In order to understand the history of book conservation as a field, it is important to learn something about the evolution of books and bookbinding. Early books were not bound, but rather rolled, such as ancient Egyptian papyrus rolls and early Christian parchment rolls. Eventually the rolls were cut into a number of flat panels sewn together along one edge, thus allowing for a book that was more convenient, portable, and enduring. Early Latin codex manuscripts were made up of folded sheets gathered into signatures, or groups of folded pages, and sewn together. Wooden boards were then placed on either side of the sewn signatures. In time, the entire volume was covered with leather or other animal skins to hide the sewing cords and provide protection to the pages. The basic constructional elements of bookbinding have changed little in the past 1,800 years, but the materials and methods used have matured considerably.

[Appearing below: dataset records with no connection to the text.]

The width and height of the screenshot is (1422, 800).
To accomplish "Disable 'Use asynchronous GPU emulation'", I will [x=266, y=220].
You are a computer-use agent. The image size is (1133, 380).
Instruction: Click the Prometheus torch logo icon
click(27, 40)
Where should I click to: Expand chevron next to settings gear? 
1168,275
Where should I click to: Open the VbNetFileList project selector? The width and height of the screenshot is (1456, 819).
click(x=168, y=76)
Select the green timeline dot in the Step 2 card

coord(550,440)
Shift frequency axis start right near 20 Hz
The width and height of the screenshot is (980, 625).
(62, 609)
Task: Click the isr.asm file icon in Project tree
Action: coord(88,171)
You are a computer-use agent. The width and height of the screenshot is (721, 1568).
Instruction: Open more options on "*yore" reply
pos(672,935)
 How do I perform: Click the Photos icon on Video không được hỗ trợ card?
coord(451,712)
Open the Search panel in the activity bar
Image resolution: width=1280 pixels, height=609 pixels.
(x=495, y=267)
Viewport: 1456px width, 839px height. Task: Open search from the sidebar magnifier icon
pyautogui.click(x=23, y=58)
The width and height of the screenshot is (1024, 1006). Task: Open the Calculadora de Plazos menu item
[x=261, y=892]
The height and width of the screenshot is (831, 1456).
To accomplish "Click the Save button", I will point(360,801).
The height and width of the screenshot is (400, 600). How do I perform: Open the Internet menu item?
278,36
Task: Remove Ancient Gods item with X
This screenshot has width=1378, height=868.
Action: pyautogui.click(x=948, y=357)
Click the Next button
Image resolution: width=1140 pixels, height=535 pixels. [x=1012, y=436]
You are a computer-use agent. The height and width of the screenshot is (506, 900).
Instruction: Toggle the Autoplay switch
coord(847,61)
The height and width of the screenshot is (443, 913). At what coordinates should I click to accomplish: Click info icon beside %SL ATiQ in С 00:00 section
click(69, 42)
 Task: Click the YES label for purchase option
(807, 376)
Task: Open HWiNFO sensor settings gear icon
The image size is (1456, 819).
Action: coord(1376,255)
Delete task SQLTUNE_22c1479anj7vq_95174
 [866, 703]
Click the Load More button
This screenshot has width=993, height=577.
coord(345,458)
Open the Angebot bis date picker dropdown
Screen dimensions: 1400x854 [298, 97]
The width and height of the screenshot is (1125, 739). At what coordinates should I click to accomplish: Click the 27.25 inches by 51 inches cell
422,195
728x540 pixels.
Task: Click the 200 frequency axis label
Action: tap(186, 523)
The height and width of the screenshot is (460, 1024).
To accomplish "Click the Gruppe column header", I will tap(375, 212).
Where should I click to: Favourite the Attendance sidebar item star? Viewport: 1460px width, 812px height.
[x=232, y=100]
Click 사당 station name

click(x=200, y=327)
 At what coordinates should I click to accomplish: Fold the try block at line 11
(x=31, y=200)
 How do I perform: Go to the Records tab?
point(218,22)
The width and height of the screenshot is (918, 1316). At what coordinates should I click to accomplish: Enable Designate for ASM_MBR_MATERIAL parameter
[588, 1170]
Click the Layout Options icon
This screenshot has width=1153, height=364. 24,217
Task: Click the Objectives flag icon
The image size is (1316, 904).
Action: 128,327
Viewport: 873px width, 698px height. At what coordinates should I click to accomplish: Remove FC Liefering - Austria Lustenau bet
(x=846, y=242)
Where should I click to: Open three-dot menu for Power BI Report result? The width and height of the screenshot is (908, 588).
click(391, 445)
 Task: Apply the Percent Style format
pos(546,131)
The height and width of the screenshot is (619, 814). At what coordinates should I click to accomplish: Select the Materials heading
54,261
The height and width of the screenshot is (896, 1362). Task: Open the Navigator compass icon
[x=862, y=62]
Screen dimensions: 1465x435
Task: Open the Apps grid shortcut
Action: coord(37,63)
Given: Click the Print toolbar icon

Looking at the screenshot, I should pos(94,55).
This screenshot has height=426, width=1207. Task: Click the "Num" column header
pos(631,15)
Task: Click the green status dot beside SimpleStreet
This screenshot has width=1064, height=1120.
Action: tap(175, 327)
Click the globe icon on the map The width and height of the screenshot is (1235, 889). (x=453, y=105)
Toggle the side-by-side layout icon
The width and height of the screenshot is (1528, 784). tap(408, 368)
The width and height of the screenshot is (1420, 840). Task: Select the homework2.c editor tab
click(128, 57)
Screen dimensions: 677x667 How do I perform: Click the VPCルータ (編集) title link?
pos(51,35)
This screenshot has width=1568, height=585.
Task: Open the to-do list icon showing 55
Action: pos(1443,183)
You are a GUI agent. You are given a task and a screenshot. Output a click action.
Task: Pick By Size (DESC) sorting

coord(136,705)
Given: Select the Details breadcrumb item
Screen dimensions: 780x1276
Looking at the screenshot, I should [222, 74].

Before the invention of the printing press, religious orders were often charged with copying texts by hand. These same monastic groups also assumed the roles of bookbinder and conservator. One of the main goals in creating books is the conservation and dissemination of knowledge.

In order to pass that knowledge on to future generations, many early bookbinders began the legacy of conservation by using high-quality materials and excellent craftsmanship. A book that is well crafted in the first place will need less invasive conservation as the material ages. Historically, then, those who created the books had the specialized knowledge to conserve them.

Conservators today are often from the same mold as early bookbinders. They have the specialized knowledge of how books have traditionally been crafted, and they use technologically advanced adhesives, papers, and binding techniques to ensure that materials created centuries ago will be around for years to come.

The establishment of book conservation as a career field apart from bookbinding probably began when the first courses in conservation and preservation were taught at a library school, or when a professional library association first addressed the topic. Thus, although early bookbinders dealt with issues of material longevity, conservation as a field has only been around for 110 years or so.